Media blogger Greg Pollowitz’s response to Robinson, which was highlighted on National Review Online, went on to negate much of Robinson’s testimonials using a table citing FBI crime statistics. Pollowitz went so far as to say that “The Washington Post’s Eugene Robinson is afraid of getting shot by a white person in the wake of the Michael Dunn and George Zimmerman verdicts.” His response went further with these comments aimed at pointing out falsities in the notion that “violence against black men is out of control.” He said:
“Out of control?” Hardly. I get the anger over the verdict, but to pretend that a Wild West atmosphere exists where whites are shooting African-Americans willy-nilly fails to account for, well, reality. Here are the actual numbers from the FBI’s 2010 crime statistics…What these numbers do show is that it’s black-on-black violence that is ‘out of control.’”
Another responder to Robinson’s article wrote, “Both Zimmerman and Dunn, are PUNKS and BULLIES, who demonstrated the kind of cowards they were in court by publicly claiming how SCARED they were when they KNEW they were able to use deadly force.” Still another person commented:
“’Bad behavior’ is something white people attribute to black people, no matter what they’re doing. In fact, you don’t need a reason. Any behavior, no matter how nebulous, a black person engages in is offensive, because all you have to do is be black. Of course, white people never play their music loud. They always say ‘please’ and ‘thank you.’ They never flip you off on the highway. They always open doors for you and call you ‘ma’am.’ They never use the f-word. Heck, they never curse. They never wear hoodies or drive four-teens-to-a-car. They never laugh out loud in public. They never drink until they are drunk. They never use guns to kill people in theaters or in schools. They never start unnecessary wars. Why can’t black people be more like that?”
These murder trials speak volumes to matters of our rights as human beings. A battling opinion of right vs. wrong, black vs. white and stereotype vs. stereotype has been on a downward spiral since the conclusions of these two trials. How far is too far when someone believes that their safety is being infringed upon? Or do these scare tactic defenses hold any clout whatsoever? While Michael Dunn may still be facing ample prison time, George Zimmerman was set free and a hung jury was unable to reach a verdict in the murder of Jordan Davis. This has a left a stain on the nation that will undoubtedly stir up controversy for many years to come.

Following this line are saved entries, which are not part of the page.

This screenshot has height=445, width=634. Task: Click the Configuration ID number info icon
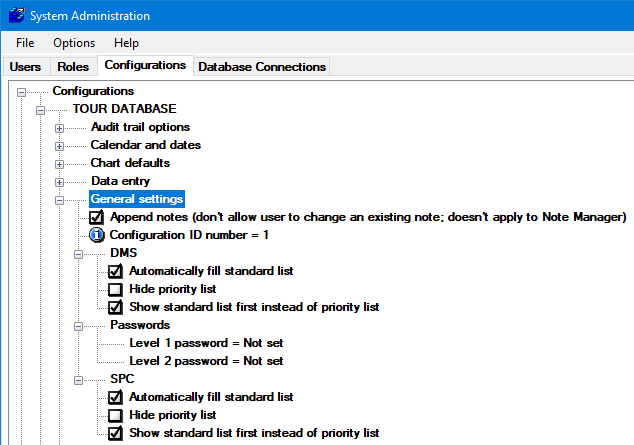coord(97,235)
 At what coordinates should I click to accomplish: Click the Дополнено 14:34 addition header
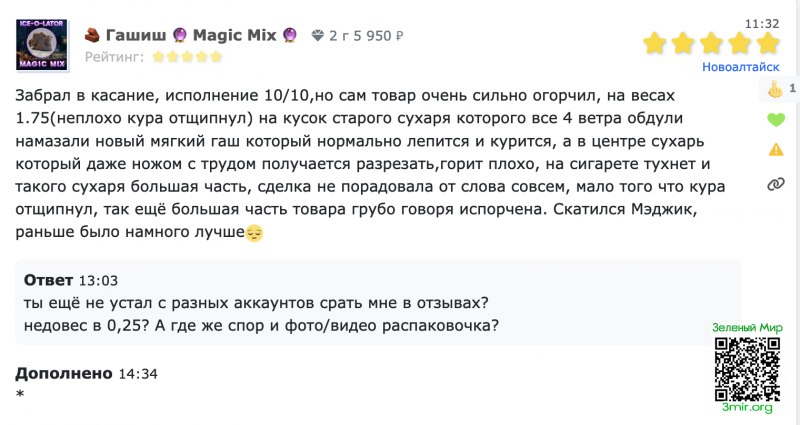[86, 373]
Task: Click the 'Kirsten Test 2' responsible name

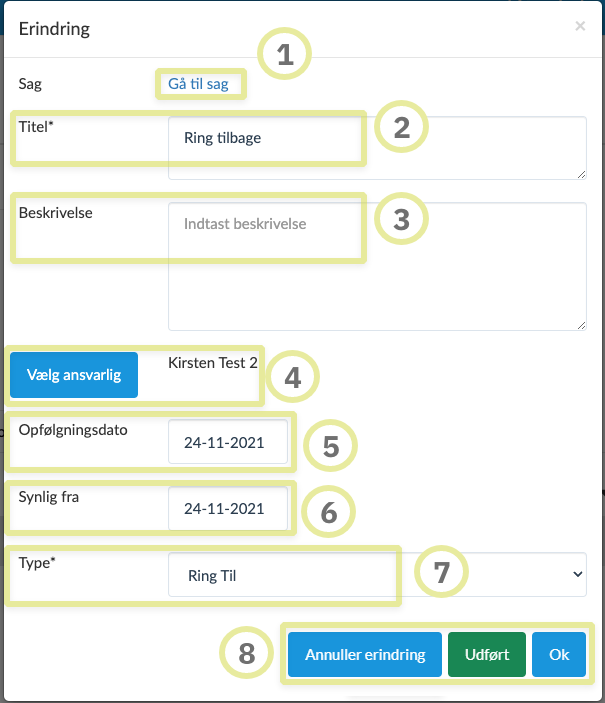Action: [x=213, y=362]
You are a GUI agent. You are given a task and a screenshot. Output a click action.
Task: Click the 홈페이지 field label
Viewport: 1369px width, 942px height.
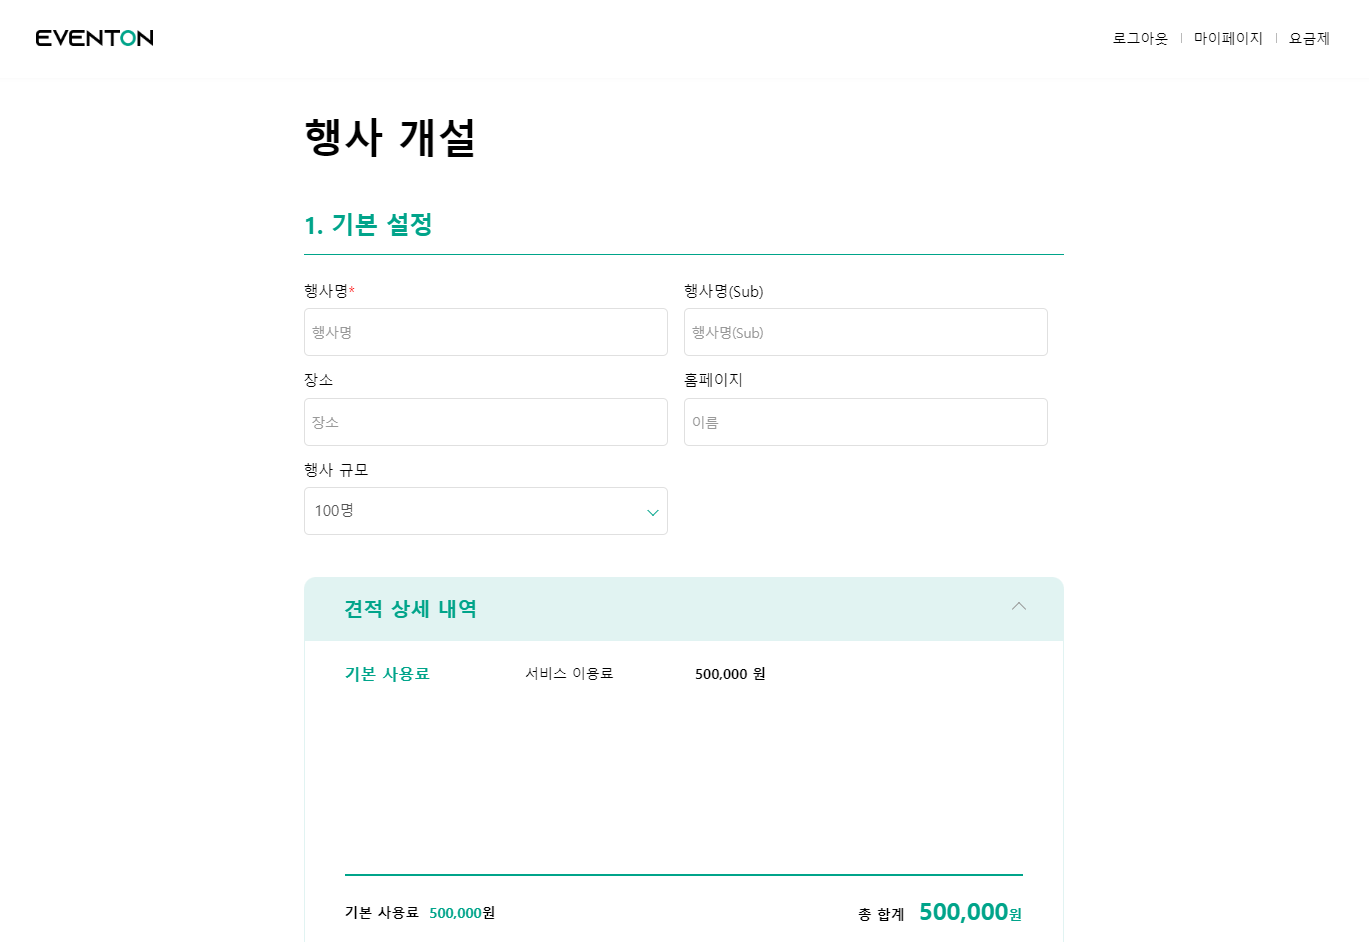[x=713, y=380]
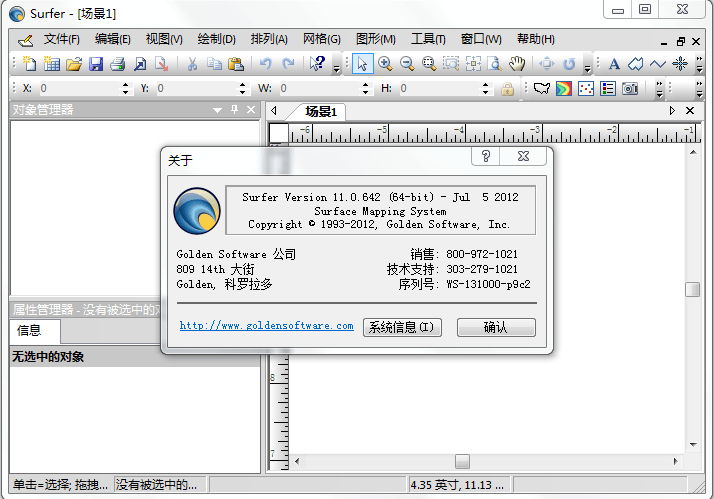Toggle the aspect ratio lock icon
The image size is (714, 499).
click(x=507, y=89)
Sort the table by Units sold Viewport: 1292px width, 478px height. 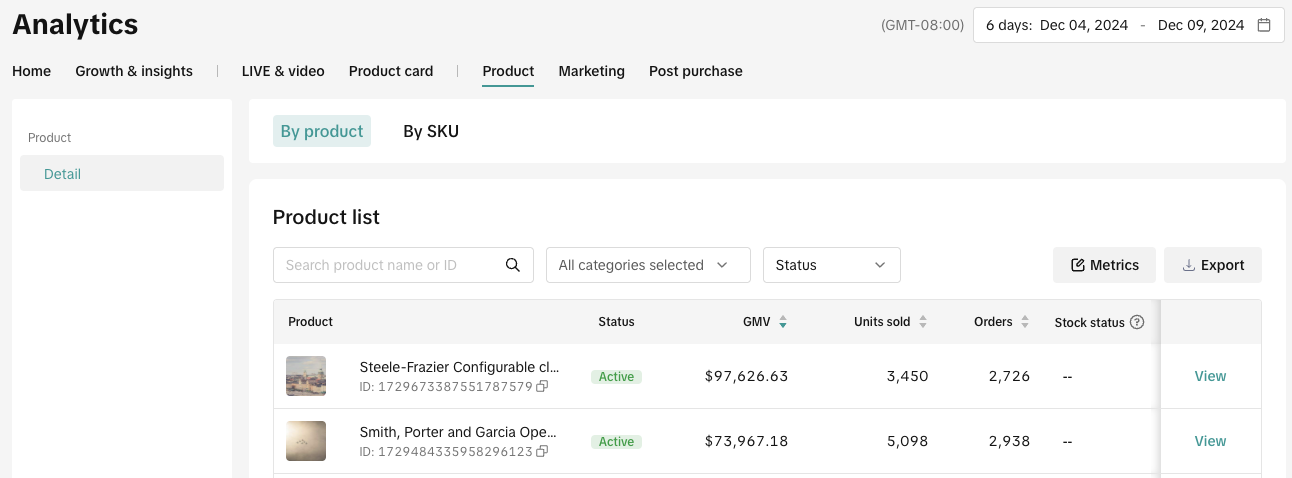(923, 322)
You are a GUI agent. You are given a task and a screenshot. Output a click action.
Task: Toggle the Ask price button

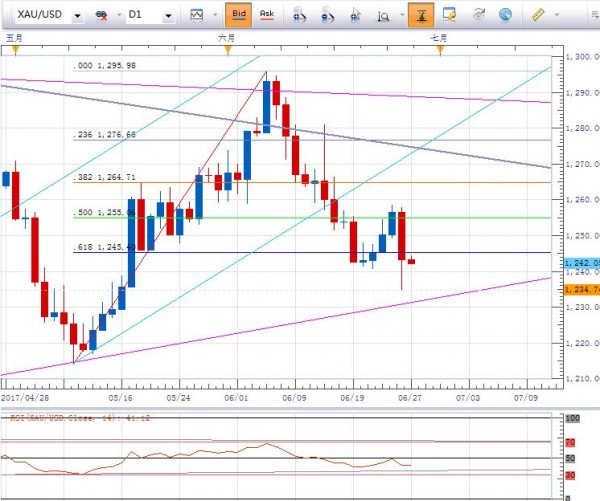266,15
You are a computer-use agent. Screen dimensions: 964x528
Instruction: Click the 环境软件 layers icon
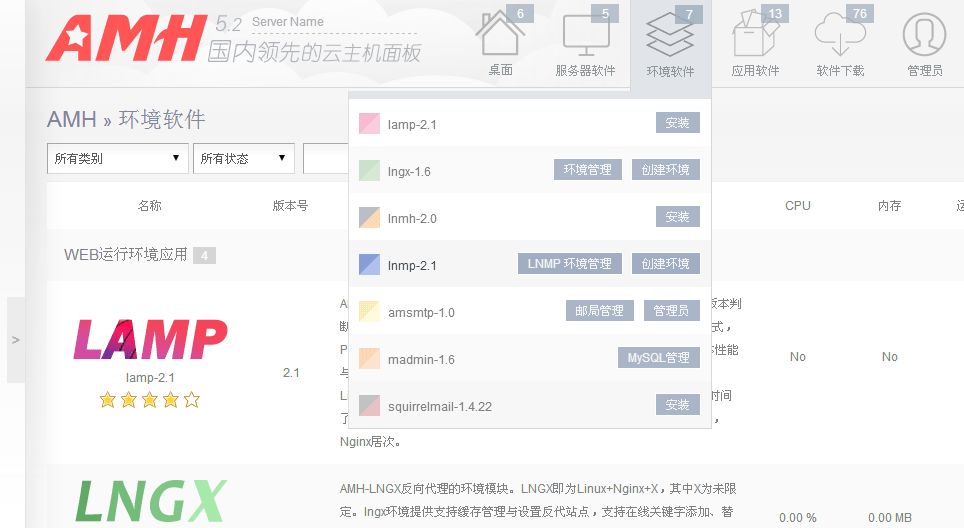coord(670,38)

In these two cases, much like any other human rights cases, the verdicts reached in the courtroom have left everlasting effects on those who witnessed it. All too often, instances such as these those whose human rights have been systematically violated are not present to speak for themselves. Jordan Davis and Trayvon Martin are the two voices in these cases that will never be heard. They never had the chance to take the stand and testify to their side of the story. Instead, we are all left questioning if these cases are a horrifying trend or just tragic and unfortunate scenarios. Regardless, just because a courtroom declares “case closed” does not mean that the entire issue is.